* [READING PASSAGE]:

* * * * * * *

It looks like you're using Inductive Proofs.

a) Prove: .$\displaystyle 2 + 4 + 6 + \cdots...+ 2n \:=\:n(n+1)$

Verify $\displaystyle S(1)\!:\;\;2 \:=\:1(1+1) \quad\Rightarrow\quad 2 \:=\:2$ . . . true!

Assume $\displaystyle S(k)\!:\;\;2 + 4 + 6 + \cdots + 2k \:=\:k(k+1)$

Add $\displaystyle 2(k+1)$ to both sides: . $\displaystyle 2 + 4 + 6 + \cdots + 2k + 2(k+1) \:=\:k(k+1) + 2(k+1)$

. . The right side is: .$\displaystyle k^2 + k + 2k + 2 \:=\:k^2+3k + 2 \:=\:(k+1)(k+2)$

The equation becomes: .$\displaystyle 2 + 4 + 6 + \cdots + 2(k+1) \:=\:(k+1)(k+2)$

This is $\displaystyle S(k+1)$ . . . The inductive proof is complete.

b) Prove: .$\displaystyle 1 + 2 + 4 + \cdots + 2^n \:= \:2^{n+1}-1$

Verify $\displaystyle S(1)\!:\;\;1 +2\;=\;2^2-1\quad\Rightarrow\quad 3 \:=\:3$ . . . true!

* * * * * * *

* [INPUT ROWS]:
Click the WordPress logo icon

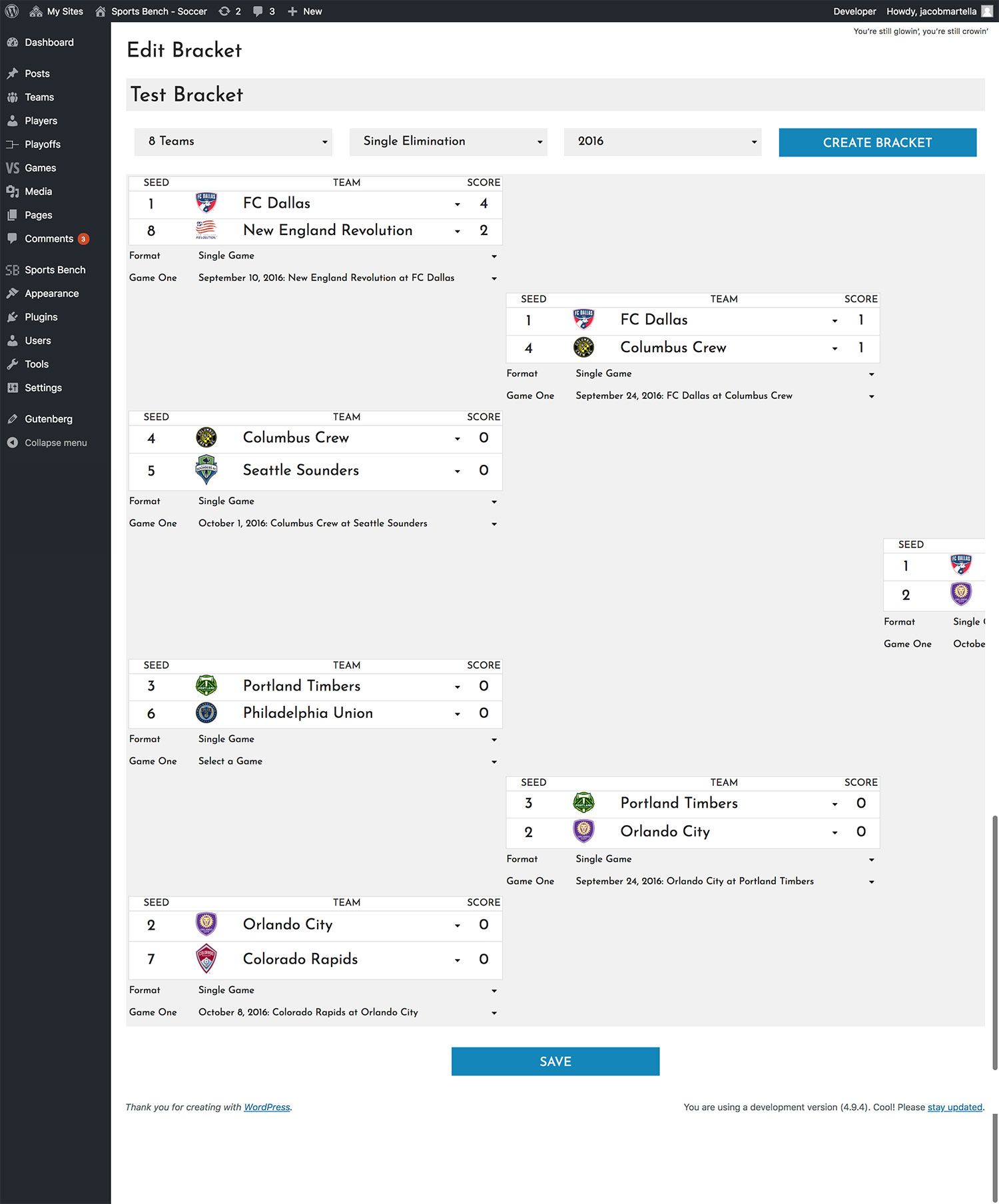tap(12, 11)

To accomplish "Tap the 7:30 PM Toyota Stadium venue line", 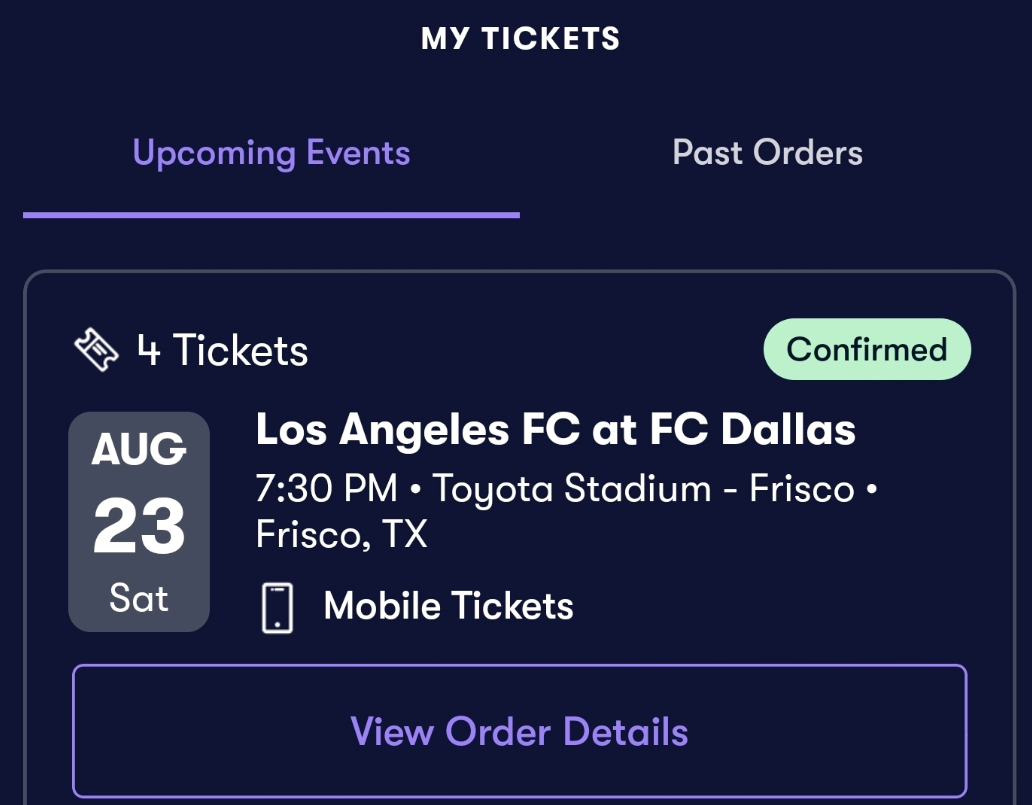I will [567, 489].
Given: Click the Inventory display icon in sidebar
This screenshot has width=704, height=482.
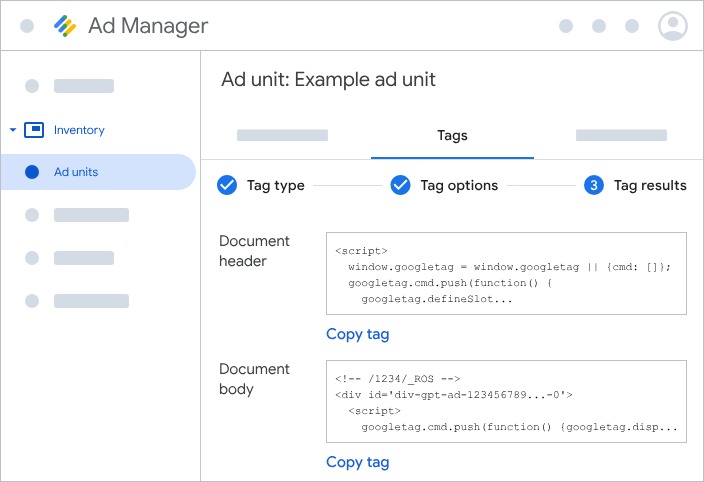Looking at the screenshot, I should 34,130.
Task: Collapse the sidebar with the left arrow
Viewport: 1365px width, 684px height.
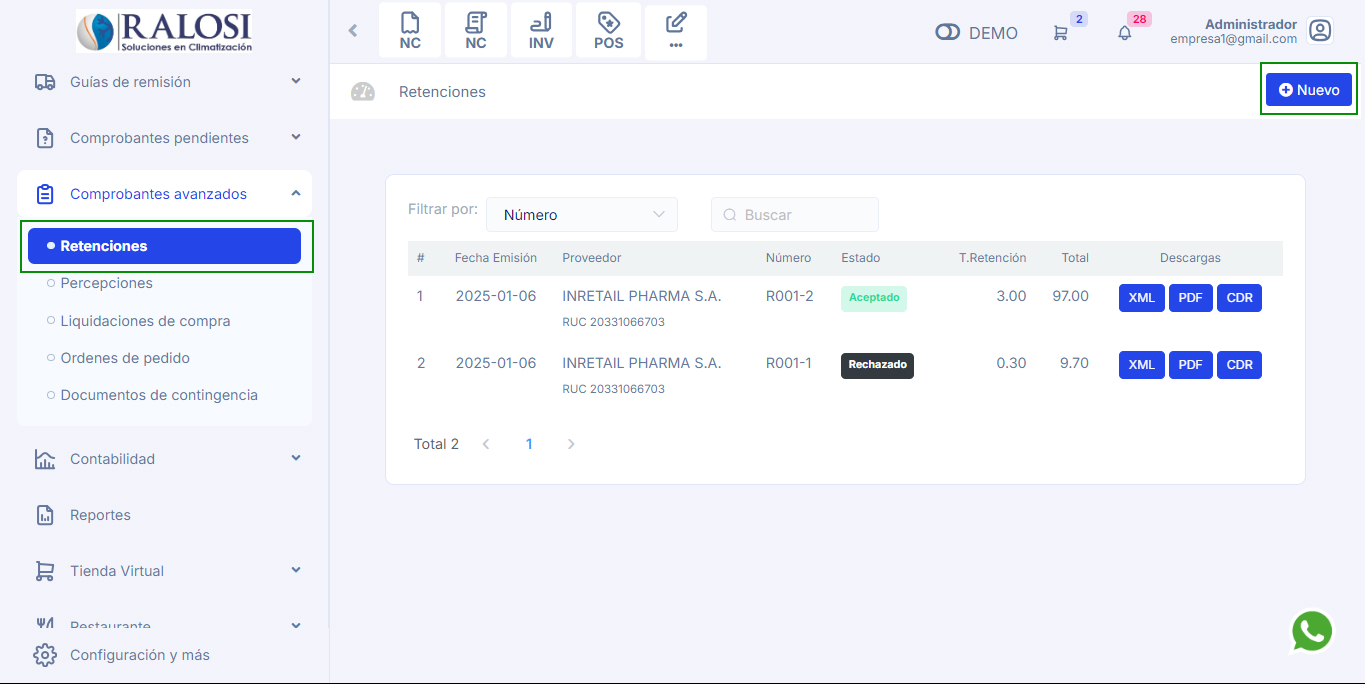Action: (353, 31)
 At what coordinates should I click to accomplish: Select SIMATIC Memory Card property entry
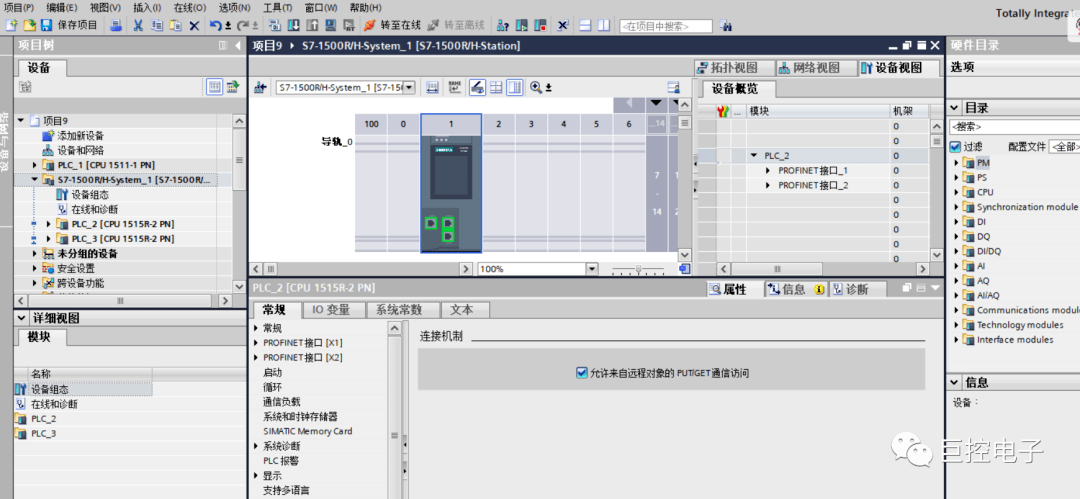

* * * * * * *

* [WHAT TO DO]:
a - Quote the induction proofs in full, word for word.
b - Please print the entries beginning at the line that contains "Given: Click the" and stopping after the last of the entries, without the pictures.
The induction proofs have nothing to do with the entries.

* [ANSWERS TO THE PROBLEMS]:
a -
It looks like you're using Inductive Proofs.

a) Prove: .$\displaystyle 2 + 4 + 6 + \cdots...+ 2n \:=\:n(n+1)$

Verify $\displaystyle S(1)\!:\;\;2 \:=\:1(1+1) \quad\Rightarrow\quad 2 \:=\:2$ . . . true!

Assume $\displaystyle S(k)\!:\;\;2 + 4 + 6 + \cdots + 2k \:=\:k(k+1)$

Add $\displaystyle 2(k+1)$ to both sides: . $\displaystyle 2 + 4 + 6 + \cdots + 2k + 2(k+1) \:=\:k(k+1) + 2(k+1)$

. . The right side is: .$\displaystyle k^2 + k + 2k + 2 \:=\:k^2+3k + 2 \:=\:(k+1)(k+2)$

The equation becomes: .$\displaystyle 2 + 4 + 6 + \cdots + 2(k+1) \:=\:(k+1)(k+2)$

This is $\displaystyle S(k+1)$ . . . The inductive proof is complete.

b) Prove: .$\displaystyle 1 + 2 + 4 + \cdots + 2^n \:= \:2^{n+1}-1$

Verify $\displaystyle S(1)\!:\;\;1 +2\;=\;2^2-1\quad\Rightarrow\quad 3 \:=\:3$ . . . true!

b -
Given: Click the Inventory display icon in sidebar
This screenshot has width=704, height=482.
Looking at the screenshot, I should 34,130.
Task: Collapse the sidebar with the left arrow
Viewport: 1365px width, 684px height.
Action: (353, 31)
 At what coordinates should I click to accomplish: Select SIMATIC Memory Card property entry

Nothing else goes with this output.